In 2014, the USA experienced a large enterovirus D68 outbreak, with 1153 confirmed infections, but ten to a hundred times more suspected cases.
The cases of enterovirus D68 were rising as were the cases of AFM. This can easily be seen in the chart below. The red bars show the number of cases of AFM which happen to peak in the middle of the two last enterovirus D68 outbreaks.
But, scientists know better than to draw a causal relationship from what could be nothing more than a spurious correlations - a strange coincidence.
That notwithstanding, the relationship between enterovirus D68 and AFM remained loose and confusing. Perhaps most perplexing was the fact that not all AFM patients had enterovirus D68 antibodies in their system - the tell tale sign of an infection.
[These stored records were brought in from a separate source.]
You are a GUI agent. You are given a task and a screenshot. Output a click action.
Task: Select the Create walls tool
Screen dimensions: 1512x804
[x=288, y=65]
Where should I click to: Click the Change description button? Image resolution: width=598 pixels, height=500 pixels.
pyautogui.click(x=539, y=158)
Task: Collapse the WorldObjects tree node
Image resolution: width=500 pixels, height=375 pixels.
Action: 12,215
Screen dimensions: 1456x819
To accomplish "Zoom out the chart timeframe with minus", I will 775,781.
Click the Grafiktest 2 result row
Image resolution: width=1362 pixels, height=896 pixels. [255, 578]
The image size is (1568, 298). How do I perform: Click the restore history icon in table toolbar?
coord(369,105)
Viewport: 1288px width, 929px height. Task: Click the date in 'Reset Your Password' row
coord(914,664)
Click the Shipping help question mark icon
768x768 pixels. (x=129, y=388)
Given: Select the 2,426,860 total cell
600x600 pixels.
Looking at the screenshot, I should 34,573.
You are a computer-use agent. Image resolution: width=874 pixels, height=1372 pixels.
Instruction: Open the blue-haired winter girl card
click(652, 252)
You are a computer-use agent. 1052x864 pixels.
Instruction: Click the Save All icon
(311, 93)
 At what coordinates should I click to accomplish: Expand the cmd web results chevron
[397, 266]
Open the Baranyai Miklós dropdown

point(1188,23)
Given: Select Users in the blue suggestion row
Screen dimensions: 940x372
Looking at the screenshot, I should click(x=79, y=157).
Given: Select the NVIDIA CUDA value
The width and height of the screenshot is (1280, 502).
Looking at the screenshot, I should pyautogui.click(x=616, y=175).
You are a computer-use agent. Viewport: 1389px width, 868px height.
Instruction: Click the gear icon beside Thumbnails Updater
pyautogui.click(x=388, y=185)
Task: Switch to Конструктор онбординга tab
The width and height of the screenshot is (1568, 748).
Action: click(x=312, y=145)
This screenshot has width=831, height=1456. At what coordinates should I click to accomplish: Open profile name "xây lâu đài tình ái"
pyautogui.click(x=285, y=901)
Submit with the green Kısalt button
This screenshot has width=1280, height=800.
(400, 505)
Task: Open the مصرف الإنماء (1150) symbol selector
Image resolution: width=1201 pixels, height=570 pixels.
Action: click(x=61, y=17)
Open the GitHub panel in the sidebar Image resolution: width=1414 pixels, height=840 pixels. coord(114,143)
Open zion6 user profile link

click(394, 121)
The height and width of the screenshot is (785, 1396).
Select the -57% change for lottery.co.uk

But, a team of physicians at the University of Colorado Medical Center have recently decided to take a closer look. In doing so, they applied the Bradford Hill criteria to the hypothesis. The Bradford Hill criteria are a set of fundamental rules established in 1965 that are designed to establish a causation in the absence of other, more traditional, evidence. They are,
- Strength: The larger the association, the more likely that it is causal.
- Consistency: Consistent findings strengthens the likelihood of an effect.
- Specificity: Causation is likely if there is a very specific population at a specific site and disease with no other likely explanation.
- Temporality: The effect has to occur after the cause.
- Biological gradient: Greater exposure should generally lead to greater incidence of the effect.
- Plausibility: A plausible mechanism between cause and effect is helpful.
- Coherence: Coherence between epidemiological and laboratory findings increases the likelihood of an effect.
- Experiment: Occasionally it is possible to appeal to experimental evidence.
- Analogy: The effect of similar factors may be considered.
Using these criteria, the causal relationship between enterovirus D68 and AFM is supported. More specifically, the criteria of strength, consistency, temporality, plausibility, coherence, experiment, and analogy all lead to a causal relationship.
The authors are not claiming a conclusion based solely on this. They are careful to state that "Prospective studies evaluating the epidemiological association between enterovirus D68 and AFM are needed" and that enterovirus D68 would only count as one of several pathogens with the capacity to cause AFM.
That said, because enterovirus D68 infections are probably under-recognized and under-reported, a more active and global system of reporting is imperative.
Perhaps with closer monitoring and more information, the final link can be made regarding this mysterious illness.